• **What this task involves**
Rewrite the lines below with every "icon" swapped for "symbol" and everything else unchanged. Leave out the pictures.

• **Data listing**

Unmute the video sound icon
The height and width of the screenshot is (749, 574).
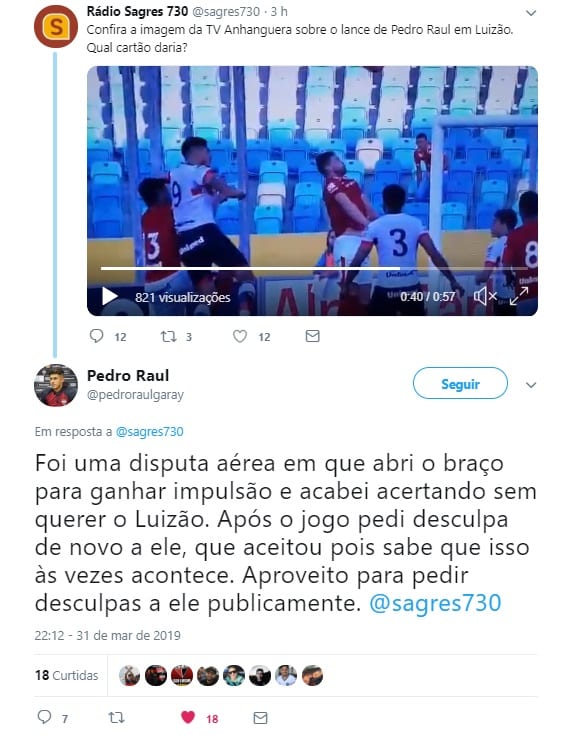[485, 297]
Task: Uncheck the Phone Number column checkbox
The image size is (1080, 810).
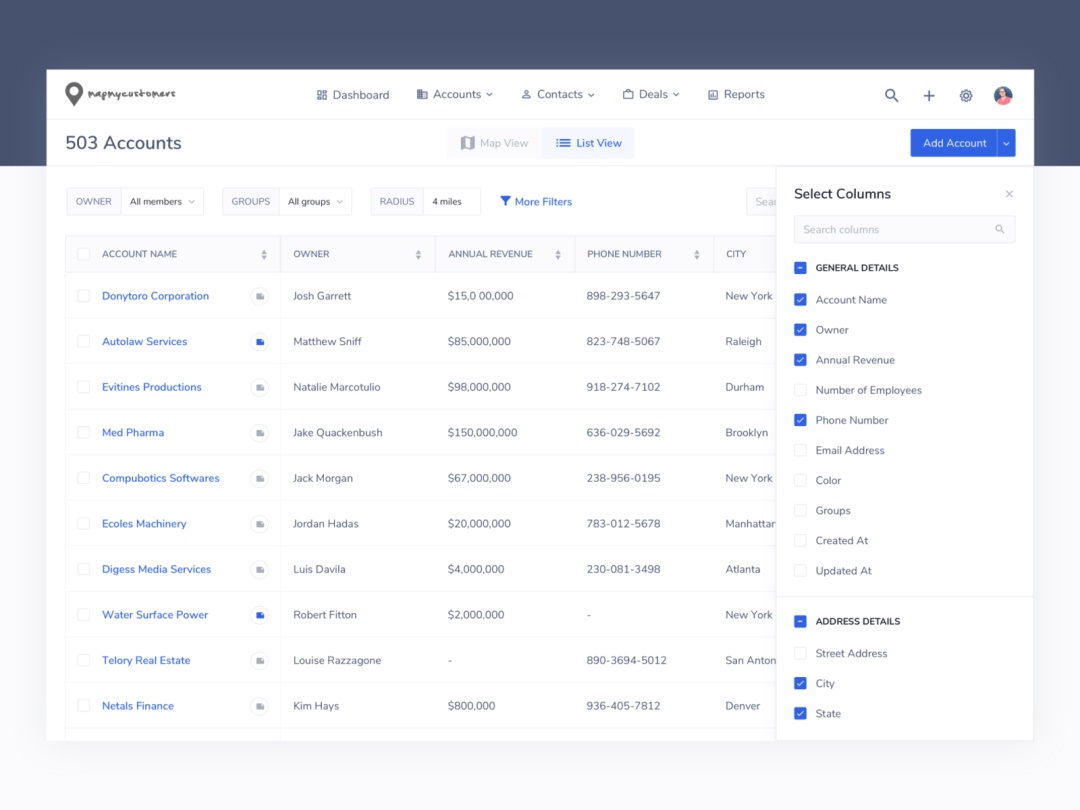Action: coord(800,420)
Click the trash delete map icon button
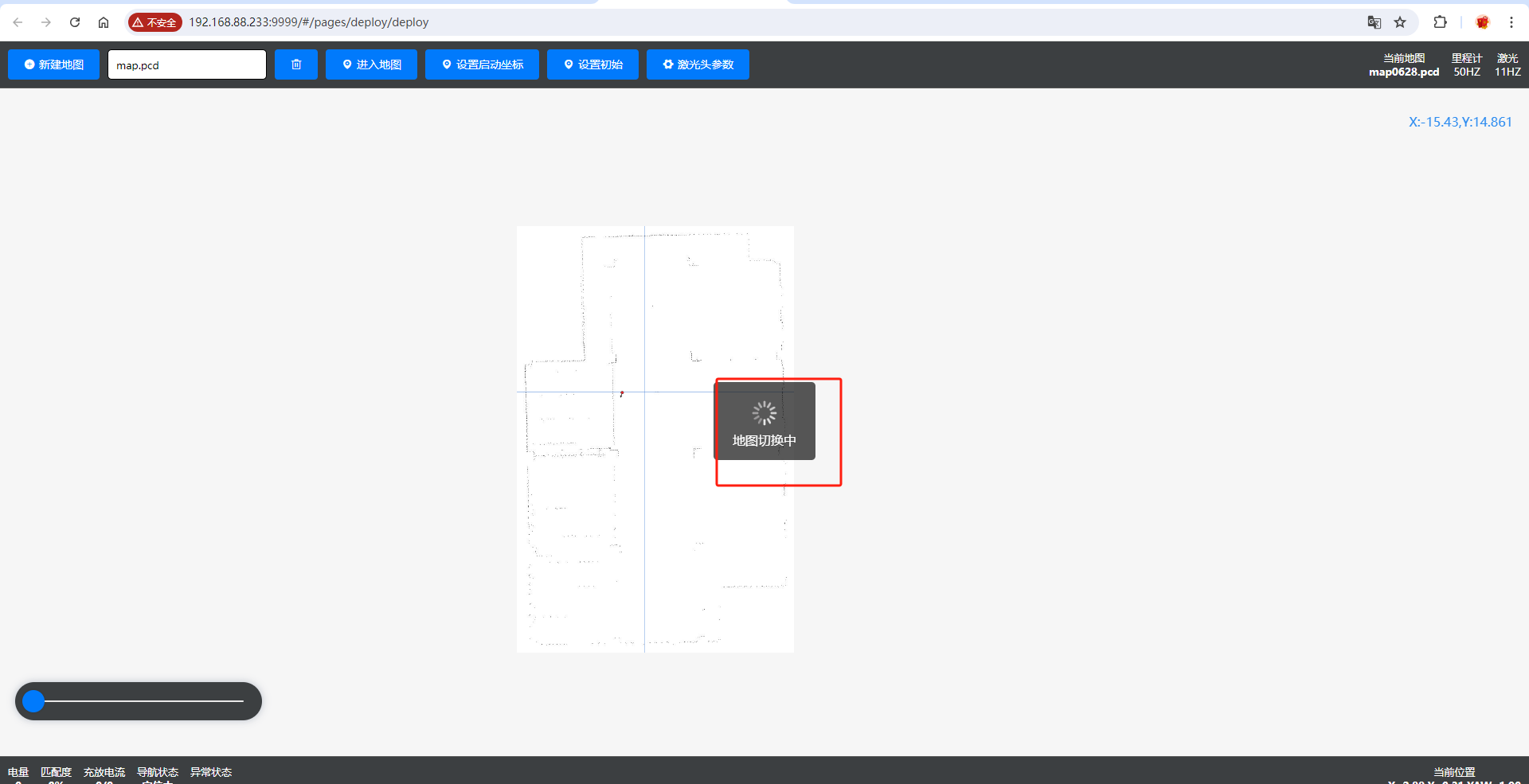 tap(296, 64)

• **Exercise result**
Unmute the video sound symbol
The height and width of the screenshot is (749, 574).
[485, 297]
Task: Uncheck the Phone Number column checkbox
The image size is (1080, 810).
Action: coord(800,420)
Click the trash delete map symbol button
 tap(296, 64)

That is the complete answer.